§ PROBLEM REQUIREMENTS
Your answer must hold only the lines below from the line containing "Image resolution: width=1288" through the line containing "Click the relaunch Chromium notice message", each reproduced exactly.

§ RECORDS PROVIDED
• • • • •

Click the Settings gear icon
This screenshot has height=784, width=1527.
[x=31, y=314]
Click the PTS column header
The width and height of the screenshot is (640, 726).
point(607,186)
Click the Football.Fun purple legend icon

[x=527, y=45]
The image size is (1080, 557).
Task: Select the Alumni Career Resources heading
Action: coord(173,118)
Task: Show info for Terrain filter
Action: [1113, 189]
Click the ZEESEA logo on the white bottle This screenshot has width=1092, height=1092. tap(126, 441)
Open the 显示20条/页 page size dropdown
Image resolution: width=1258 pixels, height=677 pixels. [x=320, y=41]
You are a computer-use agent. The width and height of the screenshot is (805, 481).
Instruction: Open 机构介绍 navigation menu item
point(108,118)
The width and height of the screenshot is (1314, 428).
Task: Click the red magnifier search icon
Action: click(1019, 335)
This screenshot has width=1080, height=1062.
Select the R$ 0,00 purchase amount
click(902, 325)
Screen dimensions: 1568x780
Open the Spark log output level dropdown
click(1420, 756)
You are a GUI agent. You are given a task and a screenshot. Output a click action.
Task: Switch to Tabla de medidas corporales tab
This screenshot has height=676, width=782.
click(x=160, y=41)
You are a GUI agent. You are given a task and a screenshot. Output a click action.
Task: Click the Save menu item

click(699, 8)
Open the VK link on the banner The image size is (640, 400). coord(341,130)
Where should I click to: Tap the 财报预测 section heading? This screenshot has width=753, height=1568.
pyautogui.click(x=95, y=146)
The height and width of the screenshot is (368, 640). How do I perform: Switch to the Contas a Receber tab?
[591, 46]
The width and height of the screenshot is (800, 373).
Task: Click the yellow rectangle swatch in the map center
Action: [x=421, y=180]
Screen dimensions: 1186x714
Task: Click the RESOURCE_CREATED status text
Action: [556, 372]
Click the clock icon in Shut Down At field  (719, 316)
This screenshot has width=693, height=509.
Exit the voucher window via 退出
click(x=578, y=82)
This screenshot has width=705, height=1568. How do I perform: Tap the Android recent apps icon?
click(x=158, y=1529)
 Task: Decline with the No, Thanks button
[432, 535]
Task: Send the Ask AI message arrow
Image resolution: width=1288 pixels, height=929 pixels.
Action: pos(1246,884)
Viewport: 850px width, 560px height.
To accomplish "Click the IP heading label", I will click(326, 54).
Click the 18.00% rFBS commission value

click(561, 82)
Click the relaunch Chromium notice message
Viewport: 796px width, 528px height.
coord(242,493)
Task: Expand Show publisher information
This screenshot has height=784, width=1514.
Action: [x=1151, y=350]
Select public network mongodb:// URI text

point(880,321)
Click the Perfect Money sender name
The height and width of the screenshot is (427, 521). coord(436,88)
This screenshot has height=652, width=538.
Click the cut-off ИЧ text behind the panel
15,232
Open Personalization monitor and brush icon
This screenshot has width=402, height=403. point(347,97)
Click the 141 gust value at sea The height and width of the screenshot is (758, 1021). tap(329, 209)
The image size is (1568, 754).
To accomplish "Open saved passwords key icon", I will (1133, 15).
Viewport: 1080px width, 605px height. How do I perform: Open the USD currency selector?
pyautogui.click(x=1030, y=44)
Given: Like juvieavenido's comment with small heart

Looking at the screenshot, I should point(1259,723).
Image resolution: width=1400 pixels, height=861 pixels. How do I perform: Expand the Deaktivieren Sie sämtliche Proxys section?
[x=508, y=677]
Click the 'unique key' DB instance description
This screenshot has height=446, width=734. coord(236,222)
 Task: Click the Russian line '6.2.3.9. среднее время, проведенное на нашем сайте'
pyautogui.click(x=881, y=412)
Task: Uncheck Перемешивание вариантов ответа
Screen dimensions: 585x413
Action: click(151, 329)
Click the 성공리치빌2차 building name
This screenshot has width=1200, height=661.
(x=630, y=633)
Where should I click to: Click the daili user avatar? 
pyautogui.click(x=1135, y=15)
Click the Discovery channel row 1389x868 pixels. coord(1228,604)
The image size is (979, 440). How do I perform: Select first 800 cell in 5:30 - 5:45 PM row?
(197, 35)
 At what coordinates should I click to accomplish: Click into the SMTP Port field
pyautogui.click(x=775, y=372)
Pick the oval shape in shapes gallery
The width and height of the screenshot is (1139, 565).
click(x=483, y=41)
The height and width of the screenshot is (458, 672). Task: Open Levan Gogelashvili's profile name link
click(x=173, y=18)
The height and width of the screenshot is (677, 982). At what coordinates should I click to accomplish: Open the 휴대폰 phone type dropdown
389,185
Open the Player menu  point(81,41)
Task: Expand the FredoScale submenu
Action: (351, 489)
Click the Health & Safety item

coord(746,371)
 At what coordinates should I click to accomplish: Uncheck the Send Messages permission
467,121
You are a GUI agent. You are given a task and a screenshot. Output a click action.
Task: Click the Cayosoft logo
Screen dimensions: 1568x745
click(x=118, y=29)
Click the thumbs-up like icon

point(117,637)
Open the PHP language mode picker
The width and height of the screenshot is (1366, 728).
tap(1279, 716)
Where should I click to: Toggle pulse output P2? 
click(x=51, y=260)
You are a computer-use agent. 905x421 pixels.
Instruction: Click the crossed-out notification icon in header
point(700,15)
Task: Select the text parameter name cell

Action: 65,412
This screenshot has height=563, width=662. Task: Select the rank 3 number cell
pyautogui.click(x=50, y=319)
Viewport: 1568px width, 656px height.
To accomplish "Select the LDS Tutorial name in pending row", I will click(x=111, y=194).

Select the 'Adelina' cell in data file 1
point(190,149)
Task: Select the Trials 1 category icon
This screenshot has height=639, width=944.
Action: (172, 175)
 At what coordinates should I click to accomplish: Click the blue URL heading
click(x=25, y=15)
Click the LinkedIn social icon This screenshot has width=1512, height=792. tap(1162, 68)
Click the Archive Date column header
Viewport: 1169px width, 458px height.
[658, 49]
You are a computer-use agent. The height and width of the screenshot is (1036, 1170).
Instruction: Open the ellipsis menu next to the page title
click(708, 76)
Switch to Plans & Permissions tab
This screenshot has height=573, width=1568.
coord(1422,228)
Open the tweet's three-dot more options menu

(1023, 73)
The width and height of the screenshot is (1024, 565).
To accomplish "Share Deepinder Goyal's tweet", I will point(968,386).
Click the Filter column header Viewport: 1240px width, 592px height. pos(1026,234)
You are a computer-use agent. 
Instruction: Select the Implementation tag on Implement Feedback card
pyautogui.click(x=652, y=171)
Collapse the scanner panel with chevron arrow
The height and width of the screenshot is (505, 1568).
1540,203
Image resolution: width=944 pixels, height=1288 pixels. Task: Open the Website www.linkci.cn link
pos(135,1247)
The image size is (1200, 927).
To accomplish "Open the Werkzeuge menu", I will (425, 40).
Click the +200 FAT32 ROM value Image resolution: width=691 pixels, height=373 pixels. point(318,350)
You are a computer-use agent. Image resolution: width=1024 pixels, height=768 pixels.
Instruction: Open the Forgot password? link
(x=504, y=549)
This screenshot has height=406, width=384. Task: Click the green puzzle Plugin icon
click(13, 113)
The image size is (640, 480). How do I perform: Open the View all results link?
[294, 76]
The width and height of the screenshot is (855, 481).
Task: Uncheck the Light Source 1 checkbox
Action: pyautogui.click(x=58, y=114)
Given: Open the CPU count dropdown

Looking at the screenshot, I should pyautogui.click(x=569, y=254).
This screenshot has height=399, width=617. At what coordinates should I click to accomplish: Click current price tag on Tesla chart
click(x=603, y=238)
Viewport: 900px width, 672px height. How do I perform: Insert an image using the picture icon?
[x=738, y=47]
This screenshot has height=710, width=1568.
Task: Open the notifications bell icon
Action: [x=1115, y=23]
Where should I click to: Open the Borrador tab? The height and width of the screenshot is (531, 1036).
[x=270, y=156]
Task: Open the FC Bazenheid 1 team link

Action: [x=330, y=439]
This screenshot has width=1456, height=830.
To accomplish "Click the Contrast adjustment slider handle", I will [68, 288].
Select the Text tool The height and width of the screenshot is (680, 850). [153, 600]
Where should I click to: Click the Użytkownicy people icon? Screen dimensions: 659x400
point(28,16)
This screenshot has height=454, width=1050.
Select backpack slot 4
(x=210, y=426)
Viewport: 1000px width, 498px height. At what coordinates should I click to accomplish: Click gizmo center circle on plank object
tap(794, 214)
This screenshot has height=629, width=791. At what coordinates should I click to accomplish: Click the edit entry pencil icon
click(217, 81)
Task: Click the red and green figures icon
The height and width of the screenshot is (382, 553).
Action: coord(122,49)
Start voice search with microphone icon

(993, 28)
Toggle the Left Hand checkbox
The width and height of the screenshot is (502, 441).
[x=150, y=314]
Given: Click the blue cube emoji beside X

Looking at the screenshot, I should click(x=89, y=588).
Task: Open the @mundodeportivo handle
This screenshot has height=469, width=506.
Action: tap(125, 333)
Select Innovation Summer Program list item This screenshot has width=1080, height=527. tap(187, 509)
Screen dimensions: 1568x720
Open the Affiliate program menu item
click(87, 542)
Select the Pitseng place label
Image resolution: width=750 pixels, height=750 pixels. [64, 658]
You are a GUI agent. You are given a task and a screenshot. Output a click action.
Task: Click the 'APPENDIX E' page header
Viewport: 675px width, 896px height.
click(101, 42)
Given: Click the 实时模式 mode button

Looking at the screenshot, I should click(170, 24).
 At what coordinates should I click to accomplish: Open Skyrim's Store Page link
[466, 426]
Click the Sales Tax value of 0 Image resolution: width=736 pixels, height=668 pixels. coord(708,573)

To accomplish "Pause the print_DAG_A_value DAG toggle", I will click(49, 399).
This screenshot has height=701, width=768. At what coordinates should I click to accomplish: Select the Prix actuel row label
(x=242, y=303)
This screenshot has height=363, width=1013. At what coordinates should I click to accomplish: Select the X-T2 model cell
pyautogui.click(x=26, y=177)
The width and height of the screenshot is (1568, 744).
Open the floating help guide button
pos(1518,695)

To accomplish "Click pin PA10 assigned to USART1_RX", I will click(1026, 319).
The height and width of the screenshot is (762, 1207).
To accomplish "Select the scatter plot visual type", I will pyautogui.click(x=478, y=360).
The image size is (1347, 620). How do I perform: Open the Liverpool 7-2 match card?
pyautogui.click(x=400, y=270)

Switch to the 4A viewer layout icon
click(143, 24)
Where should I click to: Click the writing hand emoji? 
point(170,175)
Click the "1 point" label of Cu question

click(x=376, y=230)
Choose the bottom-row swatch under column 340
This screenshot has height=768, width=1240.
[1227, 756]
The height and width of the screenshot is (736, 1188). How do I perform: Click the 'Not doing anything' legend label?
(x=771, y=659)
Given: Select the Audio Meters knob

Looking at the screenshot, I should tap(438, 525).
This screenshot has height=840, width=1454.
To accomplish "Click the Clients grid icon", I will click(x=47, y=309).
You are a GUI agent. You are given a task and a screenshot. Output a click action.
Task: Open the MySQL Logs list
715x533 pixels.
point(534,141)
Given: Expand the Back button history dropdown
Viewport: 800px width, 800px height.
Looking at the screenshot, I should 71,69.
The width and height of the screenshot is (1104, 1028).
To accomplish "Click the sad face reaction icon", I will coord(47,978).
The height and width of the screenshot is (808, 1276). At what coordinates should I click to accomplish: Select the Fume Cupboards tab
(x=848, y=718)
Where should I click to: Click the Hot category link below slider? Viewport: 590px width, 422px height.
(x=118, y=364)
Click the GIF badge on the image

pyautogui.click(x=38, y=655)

• • • • •

§ RESPONSE TO THE EXERCISE
Image resolution: width=1288 pixels, height=929 pixels.
Action: pos(1246,884)
Viewport: 850px width, 560px height.
To accomplish "Click the IP heading label", I will click(326, 54).
Click the 18.00% rFBS commission value

click(561, 82)
Click the relaunch Chromium notice message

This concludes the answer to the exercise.